[[ Entries shown open ]]

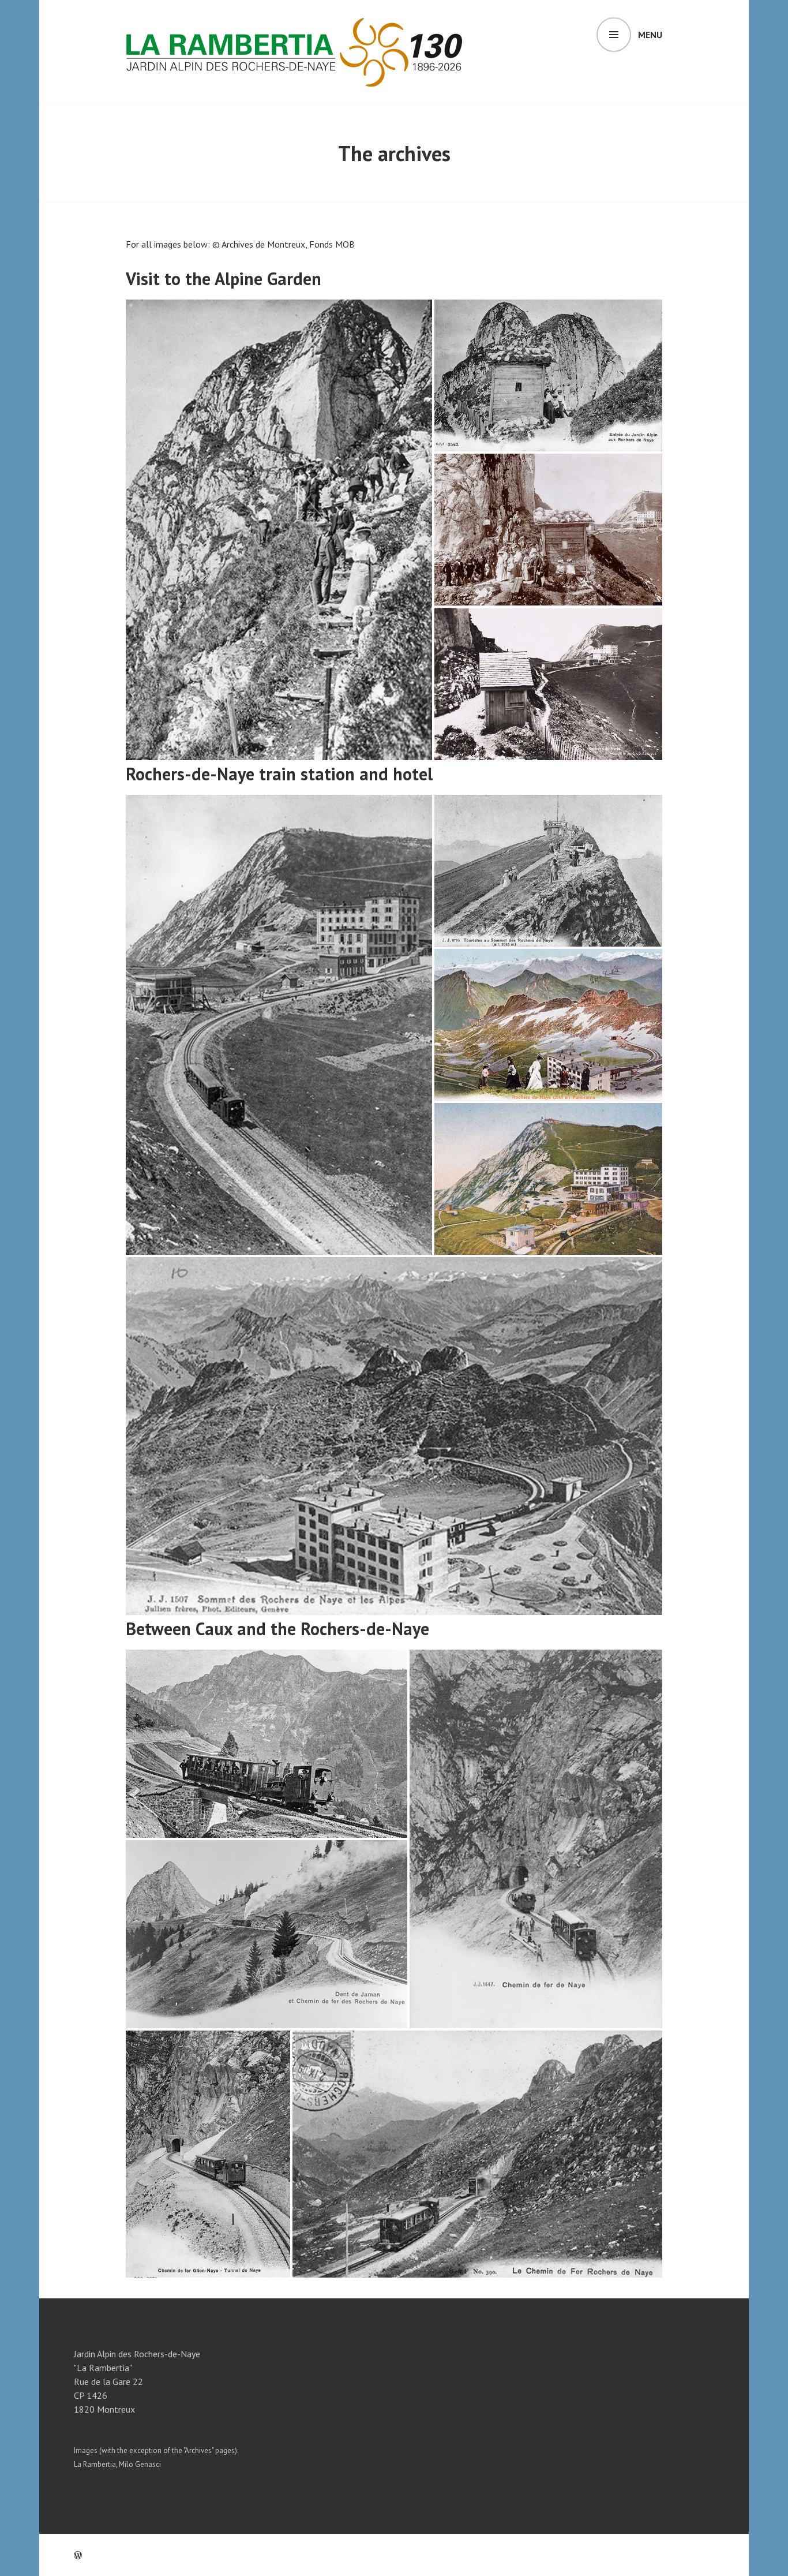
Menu (650, 34)
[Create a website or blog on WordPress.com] (78, 2555)
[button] (279, 530)
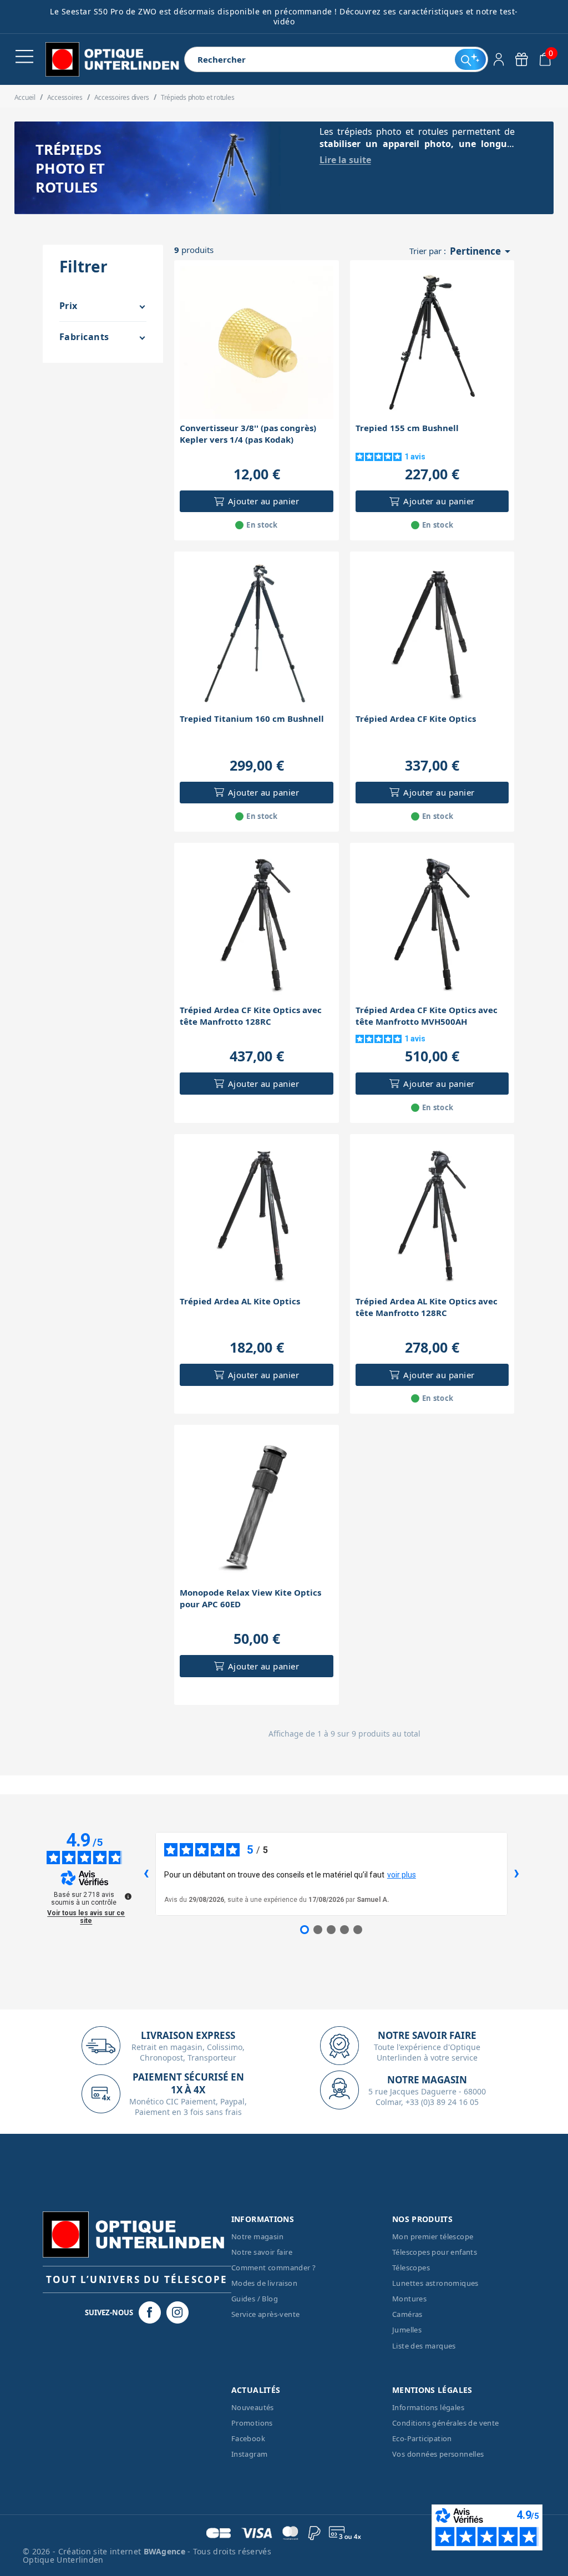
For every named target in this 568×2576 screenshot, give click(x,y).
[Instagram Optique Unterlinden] (177, 2312)
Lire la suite (345, 160)
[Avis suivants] (516, 1874)
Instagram (249, 2454)
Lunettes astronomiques (435, 2283)
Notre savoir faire (261, 2252)
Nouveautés (252, 2407)
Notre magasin (257, 2236)
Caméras (407, 2314)
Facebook (248, 2438)
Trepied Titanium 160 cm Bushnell (252, 718)
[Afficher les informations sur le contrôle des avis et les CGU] (128, 1896)
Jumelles (407, 2330)
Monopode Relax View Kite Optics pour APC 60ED (250, 1598)
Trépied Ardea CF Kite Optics (416, 718)
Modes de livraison (264, 2283)
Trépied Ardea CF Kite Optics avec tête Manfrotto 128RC (251, 1015)
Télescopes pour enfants (434, 2252)
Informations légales (428, 2407)
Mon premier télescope (432, 2236)
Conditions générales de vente (445, 2423)
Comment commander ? (273, 2268)
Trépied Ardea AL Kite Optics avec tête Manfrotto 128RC (427, 1306)
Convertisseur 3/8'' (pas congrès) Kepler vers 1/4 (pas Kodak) (248, 433)
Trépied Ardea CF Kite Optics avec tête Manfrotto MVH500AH (427, 1015)
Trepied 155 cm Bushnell (407, 427)
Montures (409, 2299)
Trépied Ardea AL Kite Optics (240, 1301)
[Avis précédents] (146, 1874)
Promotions (252, 2423)
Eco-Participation (422, 2438)
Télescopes (411, 2268)
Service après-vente (265, 2314)
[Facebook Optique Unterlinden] (150, 2312)
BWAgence (166, 2551)
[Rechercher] (470, 59)
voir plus (401, 1874)
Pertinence (482, 251)
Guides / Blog (254, 2299)
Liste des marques (424, 2346)
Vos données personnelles (438, 2454)
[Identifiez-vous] (499, 59)
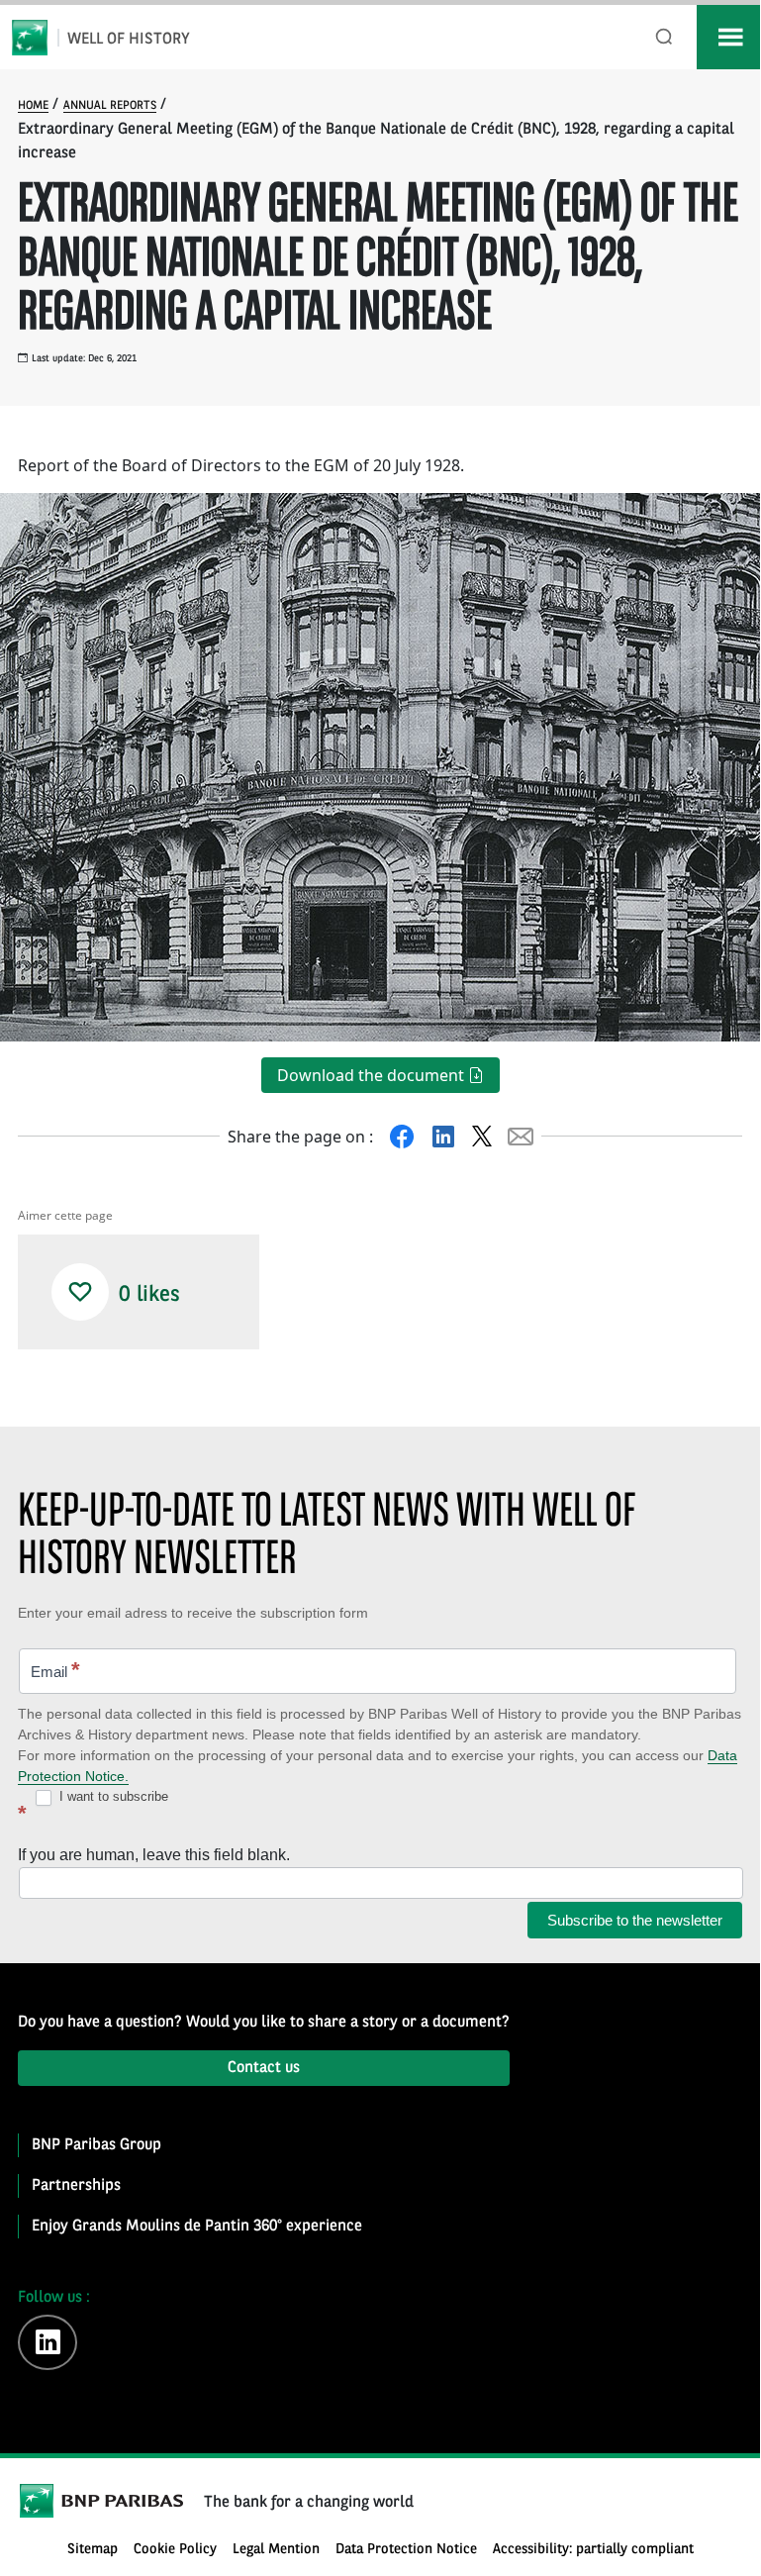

[[ Entries shown closed ]]

What the exercise asks
Filter the entries and copy out every line with the word "Optics".

Result
Monopode Relax View Kite Optics pour APC 60ED (250, 1598)
Trépied Ardea CF Kite Optics (416, 718)
Trépied Ardea CF Kite Optics avec tête Manfrotto 128RC (251, 1015)
Trépied Ardea AL Kite Optics avec tête Manfrotto 128RC (427, 1306)
Trépied Ardea CF Kite Optics avec tête Manfrotto MVH500AH (427, 1015)
Trépied Ardea AL Kite Optics (240, 1301)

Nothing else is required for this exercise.